Exercises to complete ▸
a – In the article about Ivanka Trump as a possible U.S. ambassador to Japan, which publication reported that she was a potential pick?
b – Rewrite the part of the article on Ivanka Trump and the ambassador post that opens with the words containing "Local tabloid Tokyo" and closes with "bigotry, and misogyny.", changing "Japanese TV" to "Japanese television".
c – Carry on the article about Ivanka Trump and the ambassador post in Japan from where it stops.

Supplied passage ▸
........

Less than a week after Donald Trump’s upset victory in the U.S. presidential election, some in Japan were taken by another surprise.
Local tabloid Tokyo Sports, without naming sources, reported that the president-elect’s eldest daughter Ivanka Trump has surfaced as a potential pick for U.S. ambassador to Japan.
Even before her father’s victory, the blond-haired 35-year-old fashion-model-turned business-executive received some favorable coverage on Japanese TV. She was portrayed as beautiful, smart and business-savvy in stark contrast with her father’s prevailing negative image in Japan due to his racism, bigotry, and misogyny.
Trump’s unflinching trust in his family, which some have called nepotism and conflict of interest, has become more evident after he appointed his two sons, Don and Eric, along with Ivanka and her husband, Jared Kushner, to his transition team.
Ivanka was present during the high-level, informal talk between her father and Prime Minister Shinzo Abe last week, sparking criticism. Trump even hinted the possibility of tapping Kushner as a special envoy to the Middle East, largely due to his Jewish heritage, during his interview this week with The New York Times.
Despite Japan’s history of hosting well-known Americans as ambassadors, legal hurdles would make it difficult for Trump to appoint Ivanka. The 1967 U.S. anti-nepotism law would bar him from appointing any relatives to a government agency. The law was passed in response to President John F. Kennedy’s appointment of his brother Robert Kennedy as Attorney General in 1961.
“I would be very surprised if he tried to nominate his daughter Ivanka,” said Robert M. Orr, a former U.S. Ambassador to the Asian Development Bank. “I suppose there are those in Japan who would welcome her as the ambassador because of her obvious closeness with her father. I don’t see any evidence to suggest she has much experience in dealing with Japan, however.”

........

Page and screen pointing data
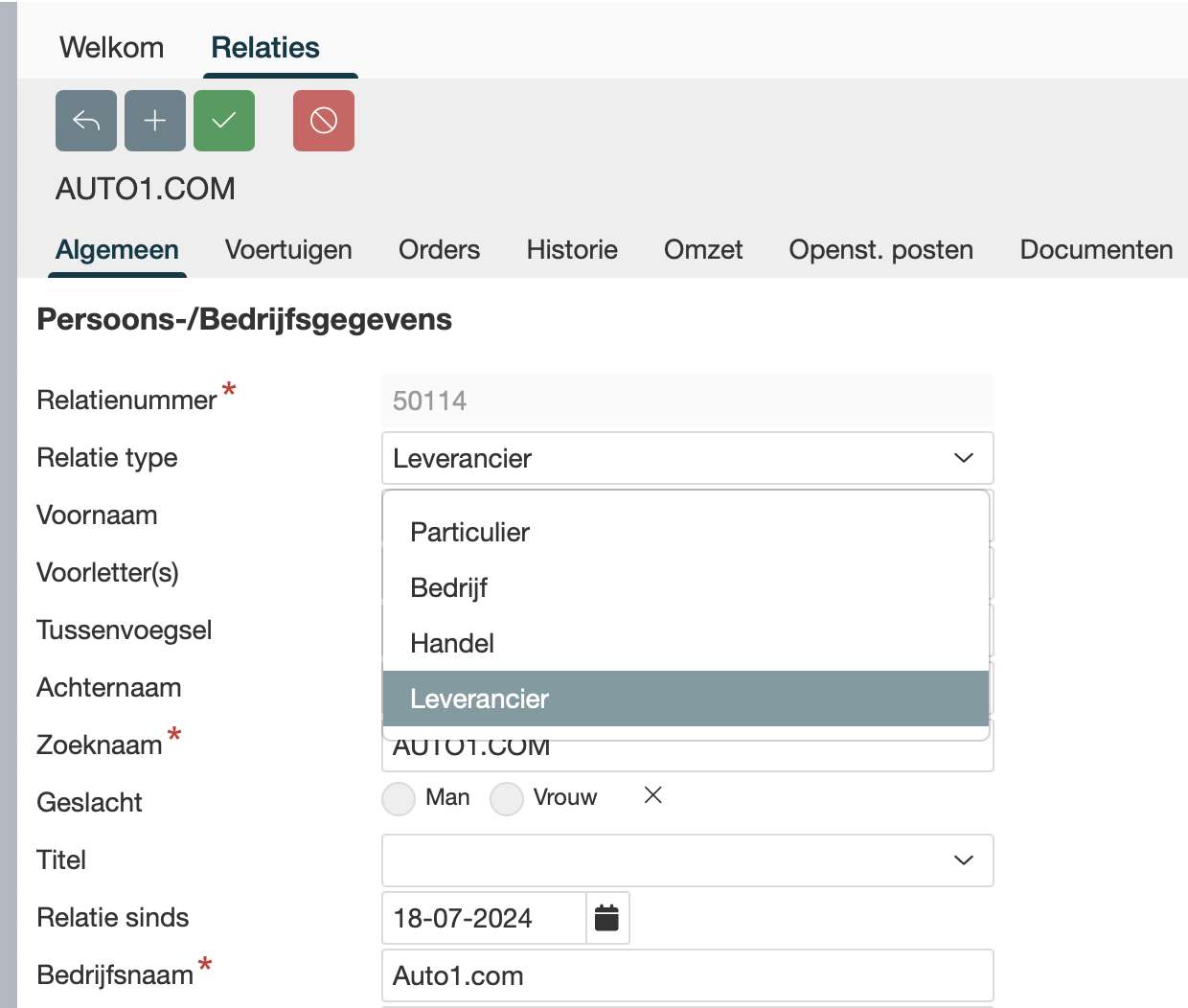Click the red cancel icon button
Screen dimensions: 1188x1008
pos(324,121)
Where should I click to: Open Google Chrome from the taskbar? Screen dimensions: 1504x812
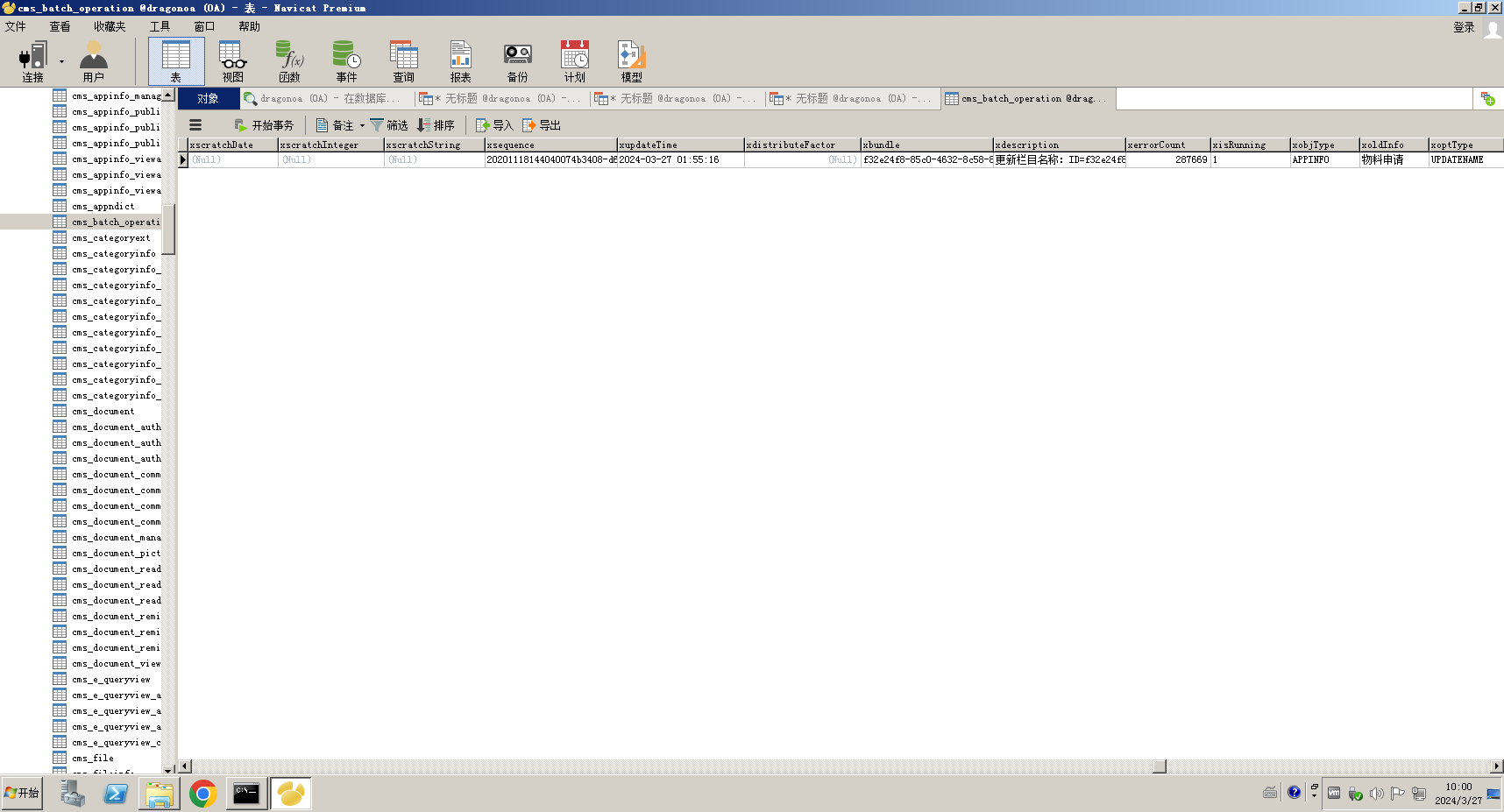tap(202, 794)

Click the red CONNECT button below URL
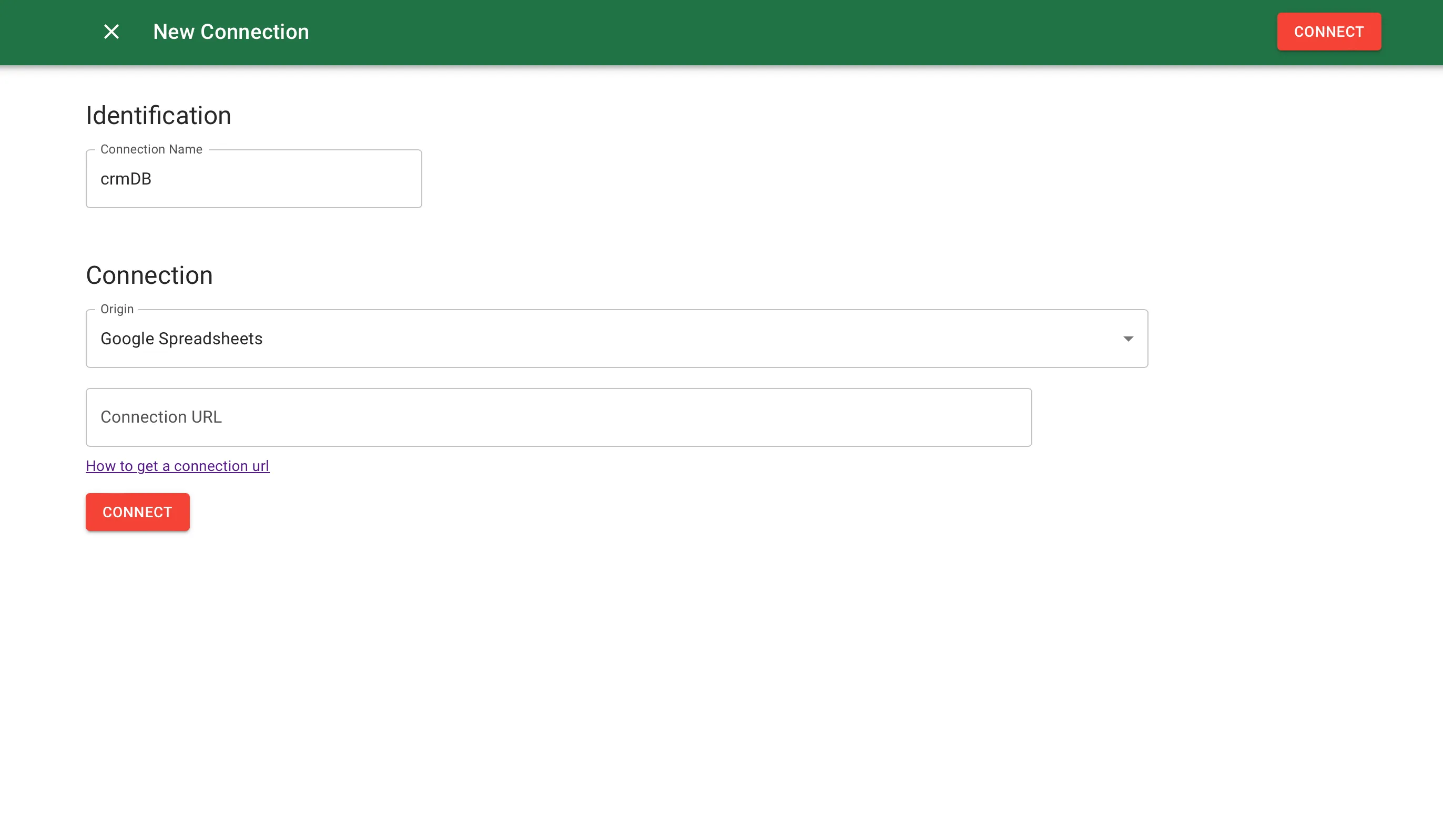tap(137, 512)
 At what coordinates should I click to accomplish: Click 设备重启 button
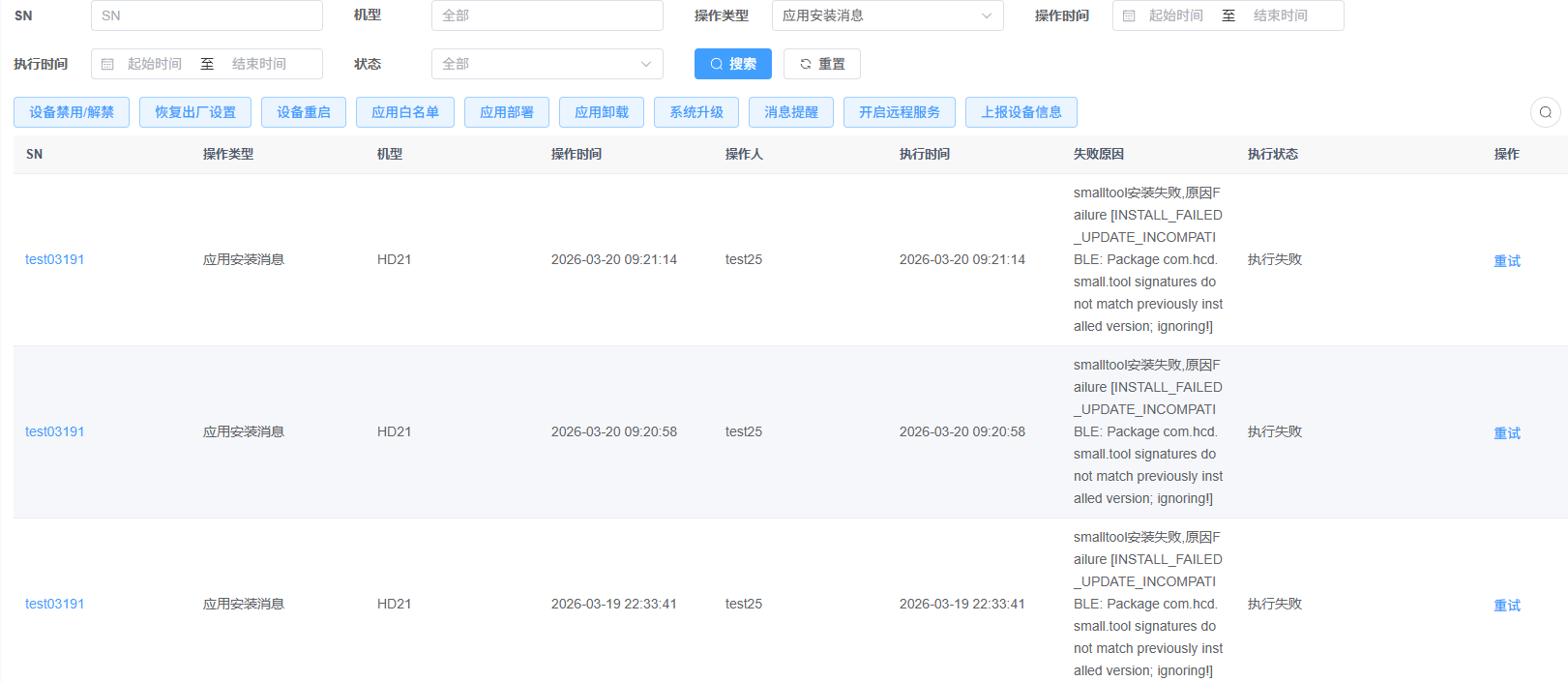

........

Answers by task ▸
a – The local tabloid Tokyo Sports.

b –
Local tabloid Tokyo Sports, without naming sources, reported that the president-elect’s eldest daughter Ivanka Trump has surfaced as a potential pick for U.S. ambassador to Japan.
Even before her father’s victory, the blond-haired 35-year-old fashion-model-turned business-executive received some favorable coverage on Japanese television. She was portrayed as beautiful, smart and business-savvy in stark contrast with her father’s prevailing negative image in Japan due to his racism, bigotry, and misogyny.

c –
Still, the fact that speculation on the topic emerged at such an early stage is a reminder of Japan’s obsession with top American diplomats. The country uses the ambassadors’ resume and power as an indicator of how much value the U.S. places on its biggest Asian ally.
While experts agree that current Japan-U.S. relations are better than ever, working as Trump’s ambassador to Japan could prove challenging.
Trump alarmed some allies, including Japan, by repeatedly criticizing them for not paying enough for the security umbrella provided by the U.S. military. Earlier this week Trump made it clear that he is going to ax the Trans-Pacific Partnership trade deal on his first day in office. Trump’s potential shift to China could also upend the geopolitical balance in the region, unnerving security experts and officials in Tokyo.
“Trump sees Japan-U.S. relations as a matter of economic frictions,” said Yasuaki Chijiwa, senior fellow at the National Institute of Defense Studies. “It’s possible that he might tap somebody from the business world for the job.”
Much of the work managing the alliance and bilateral relations would be dealt with by the State Department, Japan’s Foreign Ministry and the two countries’ national security councils, as well as Japan’s Defense Ministry and the Pentagon. But depending on the clout the ambassador has on Capitol Hill and with the State Department, experts say he or she could serve as an effective speaker for both countries.
At the height of Japan’s worsening bilateral relations with China and South Korea in 2013, incumbent Ambassador Caroline Kennedy, in a rare gesture, reverberated the sentiment in Washington by expressing her “disappointment” over Prime Minister Shinzo Abe’s visit to Yasukuni Shrine, which honors war-dead including Class-A war criminals.
She also, along with other former ambassadors, helped bring Barrack Obama to Hiroshima as the first sitting U.S. president, capitalizing on her close relationship with the outgoing leader.
“It’s important to have somebody who knows about Japan and who can talk to the president,” said Sapporo University intercultural communication and negotiation professor Shoji Mitarai, who authored a book about former U.S. Ambassador Edwin Reischauer.
Since the end of World War II, the roles of the American ambassador to Japan have reflected the state of bilateral relations.
Right after the war, security experts and East Asia experts such as Douglas MacArthur II and Reischauer held the post, as they were required to manage the fledging Japan-U.S. alliance.
In the 1970s, businessmen such as ex-Lockheed Martin Vice President James Hodgson were tapped.
Then came political heavyweights like former representative and senator Mike Mansfield of Montana and former Vice President Walter Mondale. Rather than micromanaging the daily issues at the embassy, they were seen as the symbol of the close bilateral relationship, and had the power to directly influence policies thanks to knowledge of how Washington works.
Mansfield is particularly noted for his comments that “The U.S.-Japan relationship is the most important bilateral relationship in the world, bar none.”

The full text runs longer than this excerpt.